Once these teams completed all four calligraphy stations, they made their way to the Pit Stop at Banyan Lake, where they had to find the view depicted on the scroll handed to them by the calligraphy master. Kisha and Jen arrived at the mat first, winning a trip for two to Barbados, followed by Tammy and Victor and Margie and Luke, coming in third for the first time in the entire race. (Margie and Luke are always first or fourth, it seems.) As Phil ventured to ask these three teams about the pressure now that there are only a handfull of teams left in the game, Kisha and Jen smiled and pretended everything was copasetic, while Margie and Luke fiercely debated in ASL about bringing up their altercation with the sisters. I do not even fully know what to make of this situation, except that Kisha and Jen’s smiles and, yes, laughter at Margie and Luke really drove Margie over the edge. She took it as the sisters mocking her son’s strained speech. (Yes, when he’s angry, he does try to speak and, as you’d expect, it doesn’t go very well.) She lambasted them about how Luke has been made fun of his entire life for his Deafness and that they do not know what it’s like to be different. The girls rightly pointed out my astute observation that they have been Black their whole lives, and an angry Margie tried to explain how it was different to be disabled than it is to be non-white. Phil tried to ameliorate the situation by suggesting that, perhaps, the initial act of shoving at clue boxes had been misinterpreted (it had), but that didn’t really fix the problem.

Frankly, I do think Kisha and Jen are being dicks about the situation, and I feel for Margie. No mother wants to see her child hurt in any way, and I can definitely see that name-calling is especially hurtful to someone who isn’t hearing. But I really think the bigger problem in this situation is that, because of Luke’s Deafness and his bold refusal to learn to lip read, he has become completely dependent on and been overly coddled by his mother. He’s never really learned to fight his own battles or to simply ignore things that do not matter, like being called a name or accidentally pushed into something. This shouldn’t have been a big deal, but it became one.

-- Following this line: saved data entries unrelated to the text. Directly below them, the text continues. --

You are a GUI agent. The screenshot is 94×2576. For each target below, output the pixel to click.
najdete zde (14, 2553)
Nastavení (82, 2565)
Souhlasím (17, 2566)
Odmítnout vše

Anyway, Cara and Jaime eventually figured out that their dance routine and checked in fourth at the mat, leaving super-duper behind Mark and Michael to be Phileminated.

Next week, Jen pulls a Salome and cries about having to swim! Will someone explain to me why water is scary? Because your body is, like, half water. So . . . yeah . . . totally not scary. Not scary at all. (Husband Note: More than half our body, woman!) (Wife’s Retort: Technically, yes, up to 60% of the body is water, but it varies from person to person. “Like, half” is accurate.)